(Collected data entries)

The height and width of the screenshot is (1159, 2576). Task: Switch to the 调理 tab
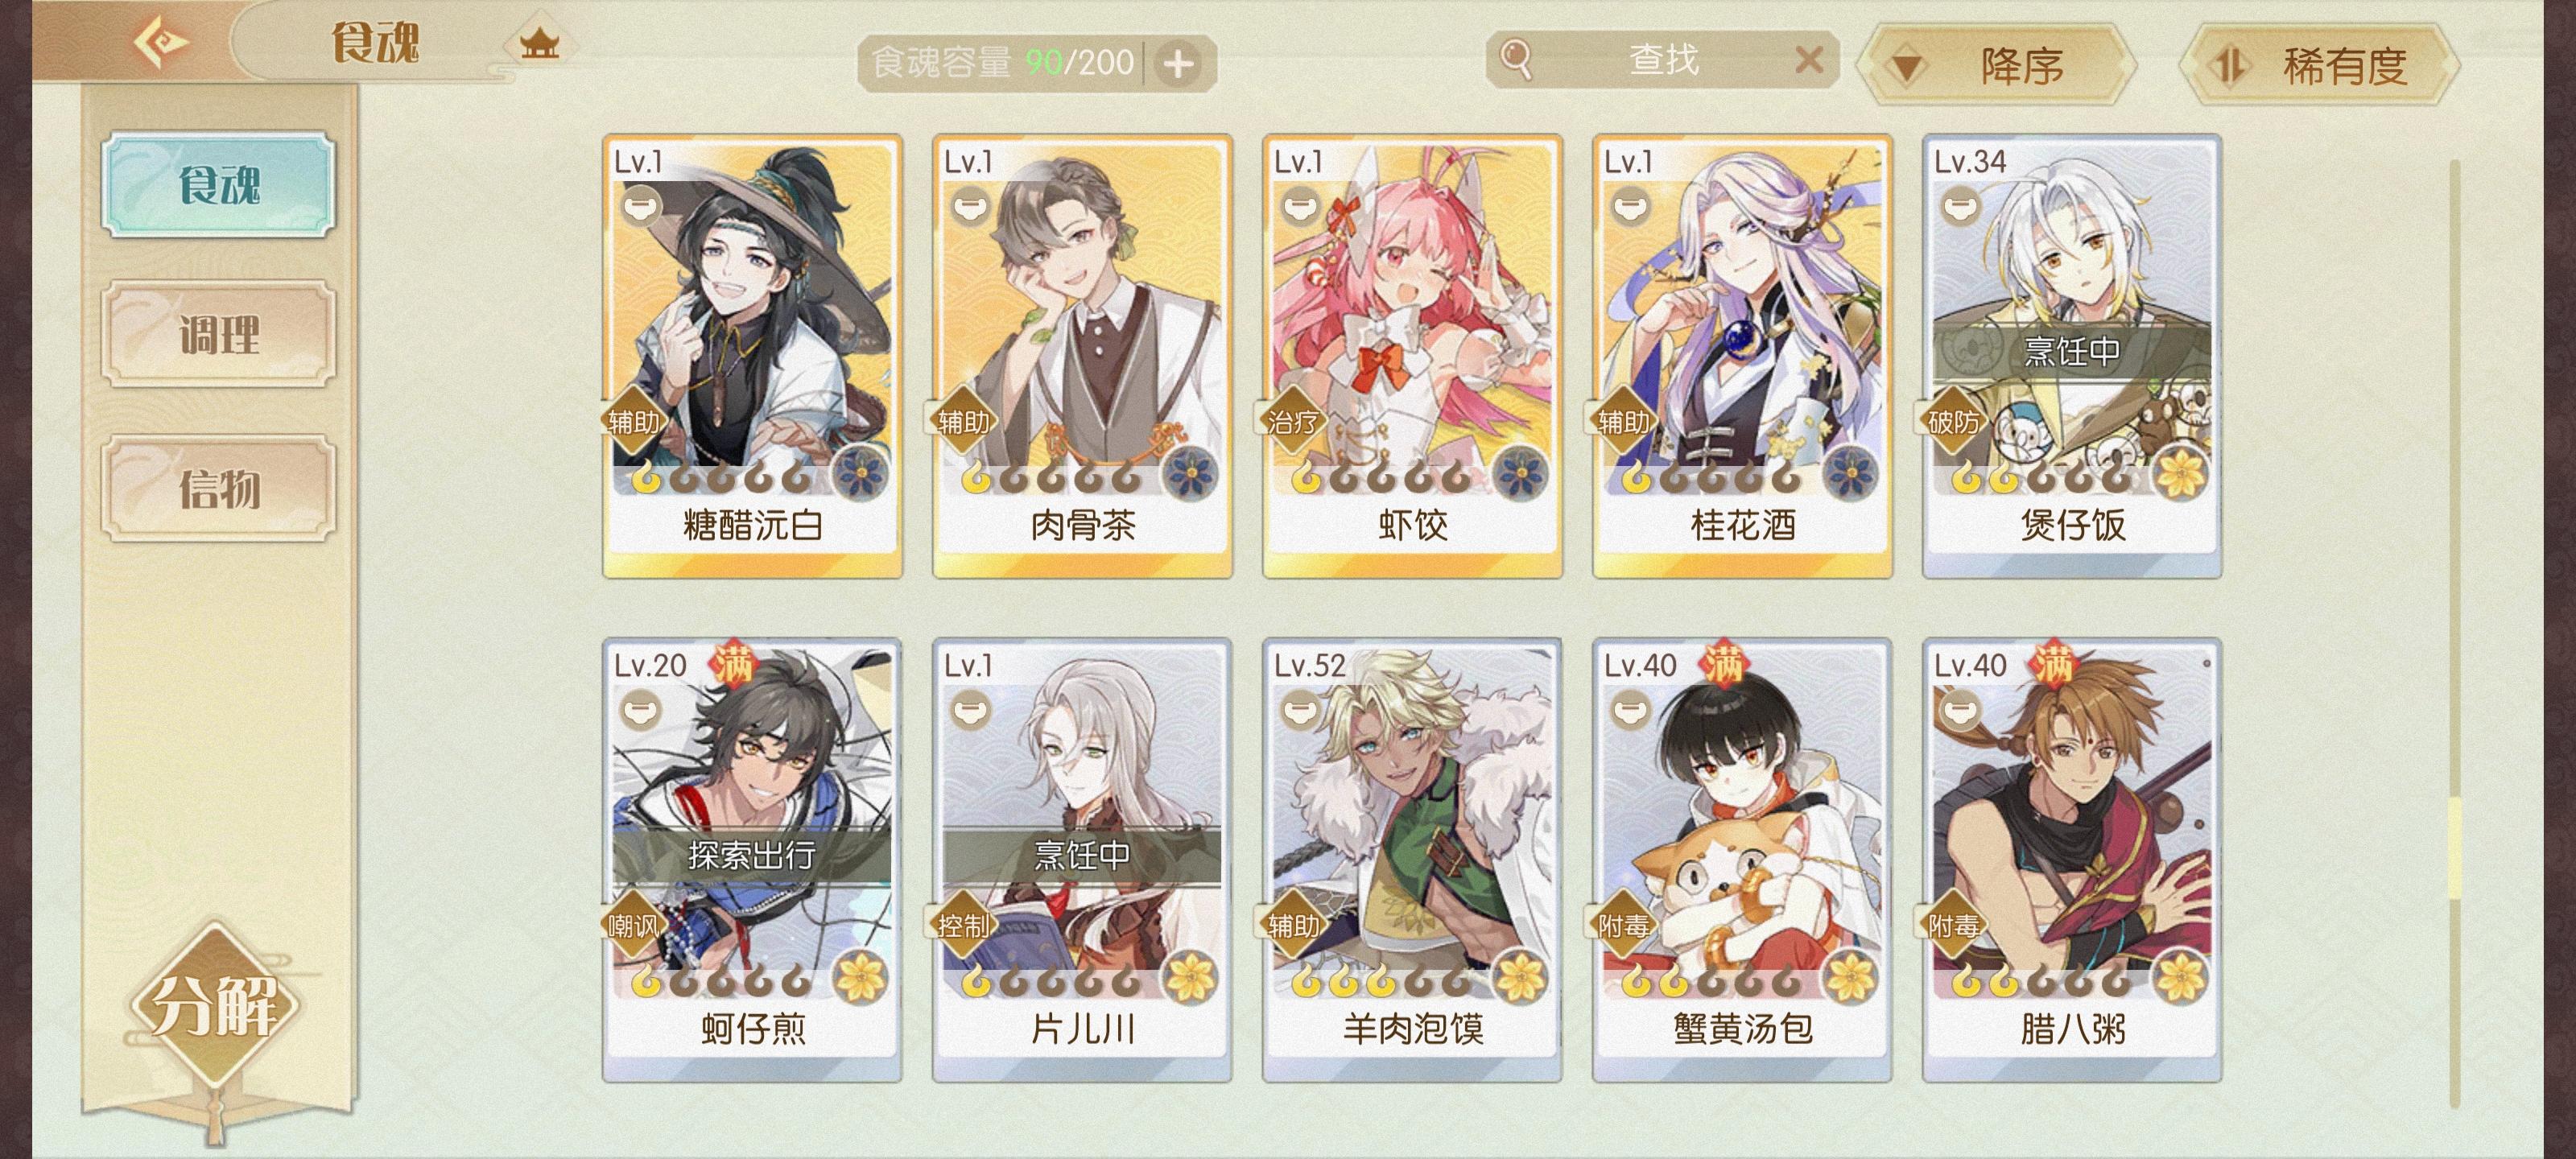click(x=218, y=334)
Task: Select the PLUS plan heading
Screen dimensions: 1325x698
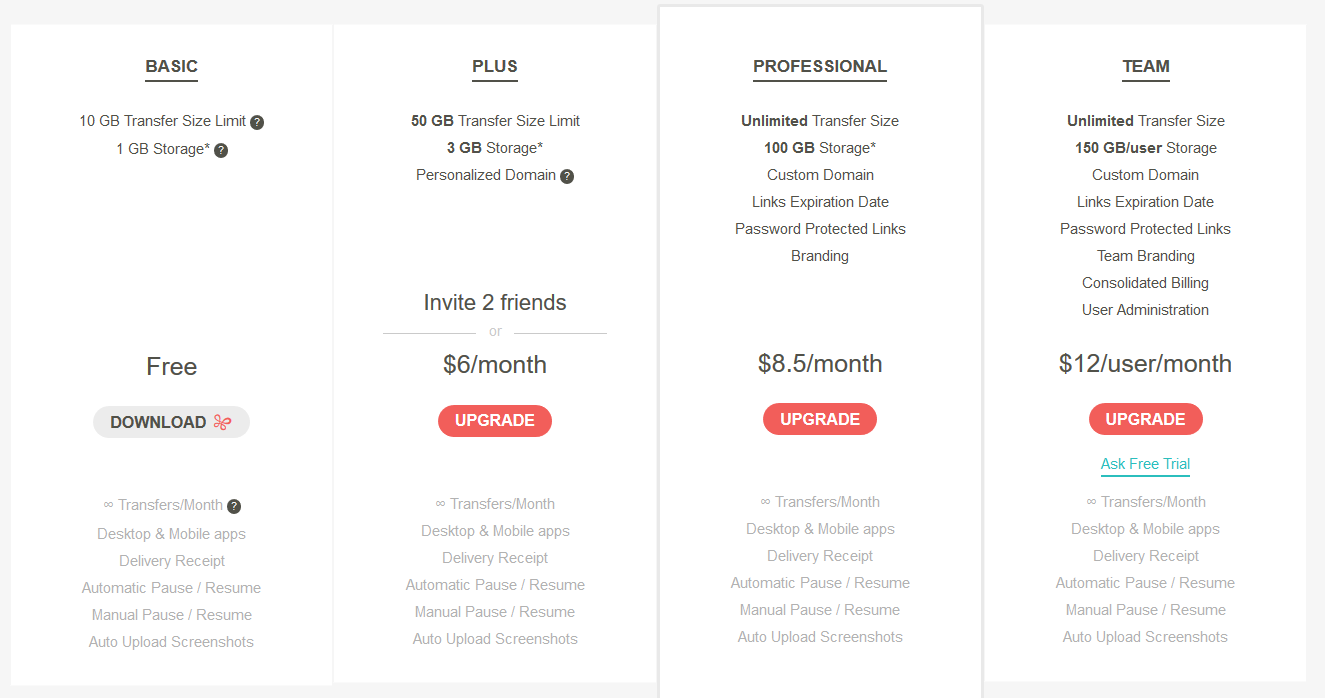Action: pos(495,67)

THE PROBLEM: Reproduce every one of the rows above word for word, leaving out the pictures.

ANSWER TO THE TASK:
The height and width of the screenshot is (1159, 2576). Task: Switch to the 调理 tab
click(x=218, y=334)
Task: Select the PLUS plan heading
Screen dimensions: 1325x698
Action: pos(495,67)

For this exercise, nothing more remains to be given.